Problem requirements:
Add 98 to every coordinate in the answers as you rewrite the lines, starting at the line that has "Click the candlestick" and stopping after the line that has "[x=66, y=1322]". Keep the requests in.

##########

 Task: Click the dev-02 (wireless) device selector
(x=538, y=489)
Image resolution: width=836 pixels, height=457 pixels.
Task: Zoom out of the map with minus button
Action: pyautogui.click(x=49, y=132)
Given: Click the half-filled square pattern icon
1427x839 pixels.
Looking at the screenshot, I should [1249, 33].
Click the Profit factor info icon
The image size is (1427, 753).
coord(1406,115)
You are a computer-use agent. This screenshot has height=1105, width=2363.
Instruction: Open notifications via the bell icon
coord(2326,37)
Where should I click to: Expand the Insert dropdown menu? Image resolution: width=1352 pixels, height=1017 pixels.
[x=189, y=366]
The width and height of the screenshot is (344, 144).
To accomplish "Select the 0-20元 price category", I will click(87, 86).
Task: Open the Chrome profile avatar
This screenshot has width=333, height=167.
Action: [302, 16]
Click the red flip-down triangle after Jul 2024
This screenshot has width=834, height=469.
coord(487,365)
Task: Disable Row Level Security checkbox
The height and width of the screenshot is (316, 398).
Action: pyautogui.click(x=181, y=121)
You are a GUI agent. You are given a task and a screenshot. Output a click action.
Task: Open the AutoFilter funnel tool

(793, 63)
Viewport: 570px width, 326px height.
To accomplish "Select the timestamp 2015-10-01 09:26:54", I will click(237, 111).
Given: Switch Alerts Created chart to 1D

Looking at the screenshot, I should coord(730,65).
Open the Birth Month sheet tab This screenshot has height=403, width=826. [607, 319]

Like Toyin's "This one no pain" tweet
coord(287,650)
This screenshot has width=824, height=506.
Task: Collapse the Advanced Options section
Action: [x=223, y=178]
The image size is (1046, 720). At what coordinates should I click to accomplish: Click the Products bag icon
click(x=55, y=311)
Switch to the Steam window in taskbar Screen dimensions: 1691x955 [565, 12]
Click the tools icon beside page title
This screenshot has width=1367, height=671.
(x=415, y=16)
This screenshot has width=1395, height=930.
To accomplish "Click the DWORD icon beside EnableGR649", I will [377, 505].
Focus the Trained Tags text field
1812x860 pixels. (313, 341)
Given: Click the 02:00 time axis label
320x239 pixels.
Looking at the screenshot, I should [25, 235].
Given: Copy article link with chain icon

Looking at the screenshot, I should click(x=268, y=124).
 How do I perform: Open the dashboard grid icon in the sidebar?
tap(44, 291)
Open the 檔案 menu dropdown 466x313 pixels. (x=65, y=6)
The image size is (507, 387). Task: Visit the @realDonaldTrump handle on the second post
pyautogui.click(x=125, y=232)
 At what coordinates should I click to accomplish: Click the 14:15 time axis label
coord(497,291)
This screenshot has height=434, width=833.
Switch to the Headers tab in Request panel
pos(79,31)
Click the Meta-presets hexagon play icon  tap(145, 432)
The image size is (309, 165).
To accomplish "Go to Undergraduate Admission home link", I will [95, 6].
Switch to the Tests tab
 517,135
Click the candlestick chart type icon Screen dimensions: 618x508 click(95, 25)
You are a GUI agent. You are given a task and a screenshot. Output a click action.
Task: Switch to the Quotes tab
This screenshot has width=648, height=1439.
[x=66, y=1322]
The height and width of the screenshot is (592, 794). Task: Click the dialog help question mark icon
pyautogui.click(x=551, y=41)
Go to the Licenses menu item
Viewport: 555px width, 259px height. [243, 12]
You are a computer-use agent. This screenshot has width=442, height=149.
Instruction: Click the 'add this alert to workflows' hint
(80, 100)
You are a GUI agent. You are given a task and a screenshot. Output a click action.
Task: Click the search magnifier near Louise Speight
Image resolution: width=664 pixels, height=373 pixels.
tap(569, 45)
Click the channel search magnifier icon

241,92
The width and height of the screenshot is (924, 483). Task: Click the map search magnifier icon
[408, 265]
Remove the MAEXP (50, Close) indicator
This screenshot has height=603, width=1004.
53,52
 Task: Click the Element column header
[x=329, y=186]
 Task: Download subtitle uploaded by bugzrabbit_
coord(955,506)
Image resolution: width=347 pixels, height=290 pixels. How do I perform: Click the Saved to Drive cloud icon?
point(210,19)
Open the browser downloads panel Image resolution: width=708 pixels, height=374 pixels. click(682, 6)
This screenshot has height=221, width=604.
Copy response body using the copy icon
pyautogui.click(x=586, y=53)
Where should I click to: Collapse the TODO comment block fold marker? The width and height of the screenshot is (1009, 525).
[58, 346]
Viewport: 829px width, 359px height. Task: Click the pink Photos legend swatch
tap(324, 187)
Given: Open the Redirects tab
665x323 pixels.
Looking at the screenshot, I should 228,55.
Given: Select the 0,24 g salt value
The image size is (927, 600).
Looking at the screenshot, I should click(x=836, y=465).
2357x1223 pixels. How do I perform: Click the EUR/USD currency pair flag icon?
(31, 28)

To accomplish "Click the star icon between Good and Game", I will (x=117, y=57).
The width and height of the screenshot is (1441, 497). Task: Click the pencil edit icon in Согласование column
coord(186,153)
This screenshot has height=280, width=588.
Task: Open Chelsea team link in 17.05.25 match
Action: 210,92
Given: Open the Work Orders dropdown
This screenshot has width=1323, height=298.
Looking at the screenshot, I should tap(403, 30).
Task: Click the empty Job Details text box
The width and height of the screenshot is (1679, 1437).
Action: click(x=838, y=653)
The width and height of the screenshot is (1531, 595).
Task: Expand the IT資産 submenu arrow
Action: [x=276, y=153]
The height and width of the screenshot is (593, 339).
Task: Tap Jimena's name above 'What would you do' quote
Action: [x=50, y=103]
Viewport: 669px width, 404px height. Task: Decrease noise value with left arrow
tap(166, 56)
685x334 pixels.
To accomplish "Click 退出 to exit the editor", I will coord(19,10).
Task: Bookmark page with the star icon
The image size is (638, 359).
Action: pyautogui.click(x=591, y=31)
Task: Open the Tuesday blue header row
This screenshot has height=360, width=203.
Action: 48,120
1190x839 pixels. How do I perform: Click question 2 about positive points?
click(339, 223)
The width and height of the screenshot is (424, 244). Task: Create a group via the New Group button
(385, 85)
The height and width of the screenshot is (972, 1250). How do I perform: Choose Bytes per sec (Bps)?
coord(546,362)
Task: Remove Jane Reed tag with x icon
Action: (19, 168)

##########

Result below:
Click the candlestick chart type icon Screen dimensions: 618x508 click(193, 123)
You are a GUI agent. You are given a task and a screenshot. Output a click action.
Task: Switch to the Quotes tab
This screenshot has width=648, height=1439.
[x=164, y=1420]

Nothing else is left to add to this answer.